▸ Task material
====

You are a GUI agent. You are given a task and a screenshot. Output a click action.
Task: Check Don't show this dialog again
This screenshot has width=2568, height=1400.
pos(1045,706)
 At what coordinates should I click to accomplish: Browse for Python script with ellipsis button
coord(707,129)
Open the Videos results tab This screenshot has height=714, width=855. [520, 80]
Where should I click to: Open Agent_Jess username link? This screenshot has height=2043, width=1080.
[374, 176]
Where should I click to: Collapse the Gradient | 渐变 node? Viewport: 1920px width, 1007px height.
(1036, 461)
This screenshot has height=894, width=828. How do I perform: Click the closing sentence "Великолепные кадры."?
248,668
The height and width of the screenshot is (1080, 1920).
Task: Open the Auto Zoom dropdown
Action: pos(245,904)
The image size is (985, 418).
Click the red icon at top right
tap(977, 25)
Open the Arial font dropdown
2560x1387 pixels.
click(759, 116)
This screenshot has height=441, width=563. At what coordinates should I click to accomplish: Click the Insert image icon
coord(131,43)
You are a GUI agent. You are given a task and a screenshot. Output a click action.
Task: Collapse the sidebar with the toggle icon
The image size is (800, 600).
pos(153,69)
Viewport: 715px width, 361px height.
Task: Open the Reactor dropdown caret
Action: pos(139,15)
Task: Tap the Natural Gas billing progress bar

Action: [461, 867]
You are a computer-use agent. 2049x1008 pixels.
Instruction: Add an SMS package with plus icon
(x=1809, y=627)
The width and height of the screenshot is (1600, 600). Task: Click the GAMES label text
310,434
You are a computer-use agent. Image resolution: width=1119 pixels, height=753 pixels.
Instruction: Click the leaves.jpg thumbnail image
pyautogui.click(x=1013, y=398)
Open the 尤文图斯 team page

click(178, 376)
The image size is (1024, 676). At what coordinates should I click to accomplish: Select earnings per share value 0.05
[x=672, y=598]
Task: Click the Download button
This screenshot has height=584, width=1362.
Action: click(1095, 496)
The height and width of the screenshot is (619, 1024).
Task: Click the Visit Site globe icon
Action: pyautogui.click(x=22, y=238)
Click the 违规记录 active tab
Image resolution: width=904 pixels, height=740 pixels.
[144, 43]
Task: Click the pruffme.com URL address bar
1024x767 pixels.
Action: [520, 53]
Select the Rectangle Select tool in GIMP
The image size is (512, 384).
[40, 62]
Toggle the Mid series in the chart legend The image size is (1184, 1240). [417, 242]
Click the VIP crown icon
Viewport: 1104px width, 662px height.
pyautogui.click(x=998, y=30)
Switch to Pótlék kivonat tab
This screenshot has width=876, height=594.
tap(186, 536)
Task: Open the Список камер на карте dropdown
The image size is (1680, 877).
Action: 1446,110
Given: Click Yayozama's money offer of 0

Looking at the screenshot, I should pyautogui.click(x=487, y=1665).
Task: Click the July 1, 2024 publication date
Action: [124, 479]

====

▸ Written request
Which lines in the records above contain the string "button"? Copy each of those lines in full.

▸ Expected answer
 At what coordinates should I click to accomplish: Browse for Python script with ellipsis button
Task: Click the Download button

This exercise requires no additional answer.